Sous le Digital Services Act (DSA, 2022/2065) et la directive ePrivacy, les prestataires numériques opérant en Europe doivent répondre aux réquisitions judiciaires des États membres. Refuser constitue, dans la plupart des cas, une infraction autonome.

La France s’est montrée particulièrement active sur ce terrain. L’AMF a multiplié les actions contre les plateformes non conformes au statut PSAN, et la Banque de France a plaidé pour un encadrement strict de la DeFi comme préalable à tout euro numérique. L’affaire Durov s’inscrit dans cette dynamique de souveraineté numérique, portée à l’échelle européenne depuis 2022.

Les charges retenues visent 5 infractions : complicité de diffusion de contenus pédopornographiques, trafic de stupéfiants, fourniture d’outils de cryptologie non déclarés, entre autres. Certains chefs exposent à plus de 10 ans d’emprisonnement selon le droit pénal français.

Lecture CryptoActu L’affaire Durov illustre une tension fondamentale entre protection de la vie privée et obligations légales de coopération judiciaire. La déclaration “zéro divulgation” est une position de principe, pas une preuve. Sans audit indépendant, elle reste invérifiable : et les tribunaux français le savent. Le vrai enjeu n’est pas ce qui a été transmis hier, mais ce que Telegram acceptera de livrer demain sur injonction.

Questions fréquentes

Telegram chiffre-t-il vraiment tous les messages de bout en bout ?

Non. Le chiffrement de bout en bout n’est actif que dans les “chats secrets”, une option à activer manuellement. Les conversations ordinaires sont chiffrées en transit, mais stockées sur les serveurs de Telegram, qui conserve techniquement la capacité d’y accéder.

Pourquoi Pavel Durov a-t-il été arrêté en France en 2024 ?

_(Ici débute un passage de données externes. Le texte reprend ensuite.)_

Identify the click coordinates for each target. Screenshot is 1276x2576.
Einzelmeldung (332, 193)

Durov a été interpellé à l’aéroport du Bourget en août 2024. Les autorités françaises lui reprochaient notamment de ne pas modérer les contenus illicites sur Telegram et de refuser de coopérer avec les réquisitions judiciaires. Il fait face à plusieurs chefs d’inculpation, dont certains exposent à plus de 10 ans d’emprisonnement. Retrouvez le contexte réglementaire dans notre article sur la régulation des cryptomonnaies en France.

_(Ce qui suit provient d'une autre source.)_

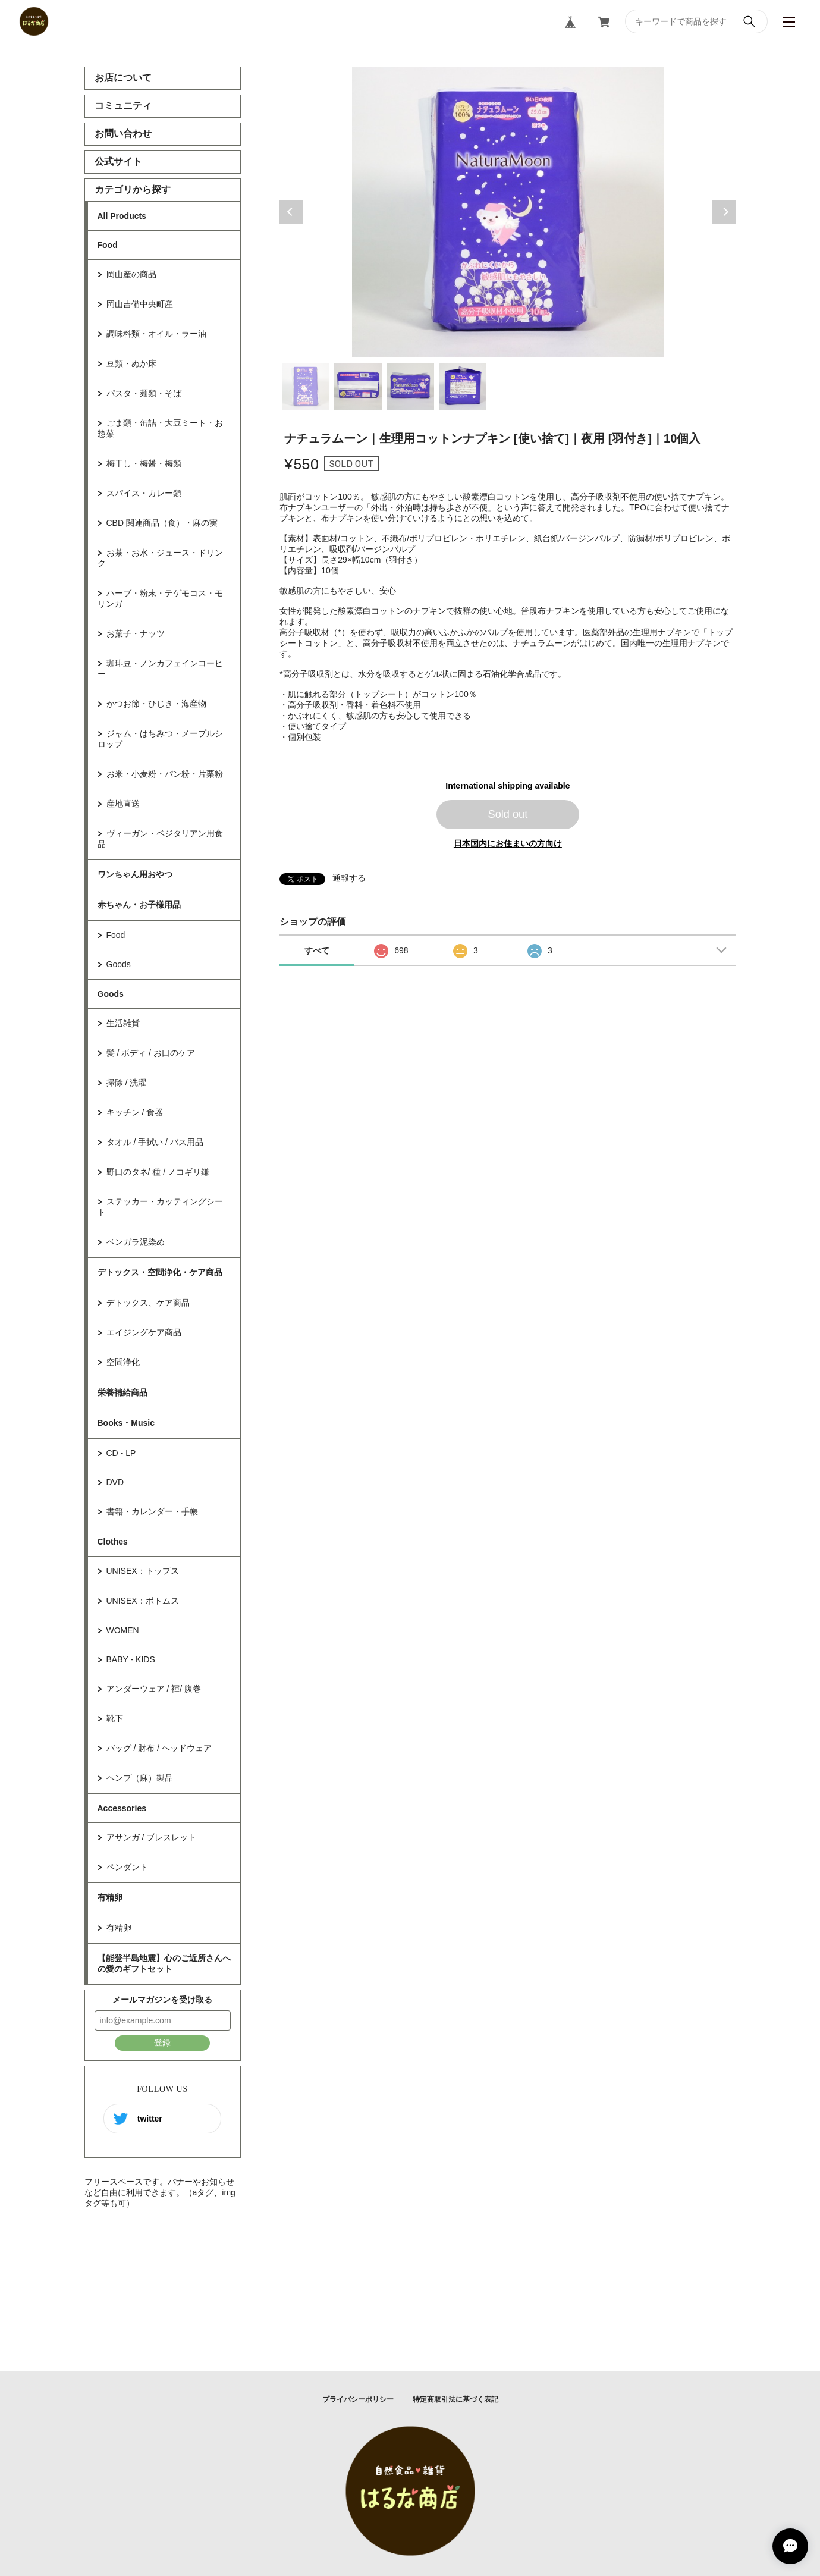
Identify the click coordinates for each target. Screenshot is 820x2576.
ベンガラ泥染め (135, 1242)
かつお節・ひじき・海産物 (156, 703)
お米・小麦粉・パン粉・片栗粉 (164, 774)
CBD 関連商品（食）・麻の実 (162, 523)
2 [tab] (358, 386)
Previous (291, 212)
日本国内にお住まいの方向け (508, 843)
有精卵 (110, 1897)
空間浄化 (123, 1362)
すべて (316, 950)
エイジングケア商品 (143, 1332)
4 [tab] (462, 386)
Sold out (508, 814)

Quelles obligations le DSA impose-t-il aux plateformes numériques en Europe ?

Le Digital Services Act (DSA, règlement 2022/2065), pleinement applicable depuis février 2024, oblige les très grandes plateformes numériques à coopérer avec les autorités compétentes des États membres. Refuser une réquisition judiciaire constitue une infraction autonome, distincte des faits reprochés à l’origine.

À retenir

Durov maintient une ligne intransigeante sur la confidentialité des messages privés, mais les charges françaises couvrent un périmètre bien plus large. La prochaine audience dira si cette posture publique influence le dossier pénal, ou reste sans effet sur une procédure déjà engagée depuis près de 2 ans.